-- EXERCISE --
Once the line containing "Given: Click the 関数名 input field" is found in the entries below, restate it and each following line word for word, stopping after the line containing "Task: Click the Ourouidev logo in the navbar".

-- DATA --

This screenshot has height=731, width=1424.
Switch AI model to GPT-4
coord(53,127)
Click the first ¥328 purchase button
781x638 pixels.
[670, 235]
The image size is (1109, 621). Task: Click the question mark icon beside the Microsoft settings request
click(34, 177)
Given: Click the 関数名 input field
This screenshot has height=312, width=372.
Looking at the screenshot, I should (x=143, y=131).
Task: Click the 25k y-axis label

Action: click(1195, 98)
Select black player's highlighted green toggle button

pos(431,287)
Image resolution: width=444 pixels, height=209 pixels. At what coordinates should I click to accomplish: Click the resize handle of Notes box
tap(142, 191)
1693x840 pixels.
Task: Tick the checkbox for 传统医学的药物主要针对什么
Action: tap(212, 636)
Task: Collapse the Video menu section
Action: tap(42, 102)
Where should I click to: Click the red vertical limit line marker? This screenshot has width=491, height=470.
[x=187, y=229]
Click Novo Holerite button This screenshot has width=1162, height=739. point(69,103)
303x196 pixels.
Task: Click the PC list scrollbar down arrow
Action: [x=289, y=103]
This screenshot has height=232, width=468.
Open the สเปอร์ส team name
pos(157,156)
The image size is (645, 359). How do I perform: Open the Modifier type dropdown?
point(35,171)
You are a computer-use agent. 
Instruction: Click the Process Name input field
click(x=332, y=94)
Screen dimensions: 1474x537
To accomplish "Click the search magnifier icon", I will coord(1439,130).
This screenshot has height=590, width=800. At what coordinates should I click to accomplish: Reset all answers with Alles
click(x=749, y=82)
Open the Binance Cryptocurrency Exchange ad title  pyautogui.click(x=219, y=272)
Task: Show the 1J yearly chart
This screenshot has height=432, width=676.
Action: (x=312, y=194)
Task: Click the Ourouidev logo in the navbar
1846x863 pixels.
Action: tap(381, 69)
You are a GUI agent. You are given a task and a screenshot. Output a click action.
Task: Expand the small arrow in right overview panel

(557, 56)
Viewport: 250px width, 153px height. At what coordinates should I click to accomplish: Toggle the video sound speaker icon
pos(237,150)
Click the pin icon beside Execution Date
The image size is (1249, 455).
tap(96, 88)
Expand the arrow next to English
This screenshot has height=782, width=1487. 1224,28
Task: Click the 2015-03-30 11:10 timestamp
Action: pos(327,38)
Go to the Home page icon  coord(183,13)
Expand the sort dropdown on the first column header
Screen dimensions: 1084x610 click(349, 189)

-- ANSWER TO THIS TASK --
Given: Click the 関数名 input field
This screenshot has height=312, width=372.
Looking at the screenshot, I should (x=143, y=131).
Task: Click the 25k y-axis label

Action: click(1195, 98)
Select black player's highlighted green toggle button

pos(431,287)
Image resolution: width=444 pixels, height=209 pixels. At what coordinates should I click to accomplish: Click the resize handle of Notes box
tap(142, 191)
1693x840 pixels.
Task: Tick the checkbox for 传统医学的药物主要针对什么
Action: tap(212, 636)
Task: Collapse the Video menu section
Action: tap(42, 102)
Where should I click to: Click the red vertical limit line marker? This screenshot has width=491, height=470.
[x=187, y=229]
Click Novo Holerite button This screenshot has width=1162, height=739. point(69,103)
303x196 pixels.
Task: Click the PC list scrollbar down arrow
Action: [x=289, y=103]
This screenshot has height=232, width=468.
Open the สเปอร์ส team name
pos(157,156)
The image size is (645, 359). How do I perform: Open the Modifier type dropdown?
point(35,171)
You are a computer-use agent. 
Instruction: Click the Process Name input field
click(x=332, y=94)
Screen dimensions: 1474x537
To accomplish "Click the search magnifier icon", I will coord(1439,130).
This screenshot has height=590, width=800. At what coordinates should I click to accomplish: Reset all answers with Alles
click(x=749, y=82)
Open the Binance Cryptocurrency Exchange ad title  pyautogui.click(x=219, y=272)
Task: Show the 1J yearly chart
This screenshot has height=432, width=676.
Action: (x=312, y=194)
Task: Click the Ourouidev logo in the navbar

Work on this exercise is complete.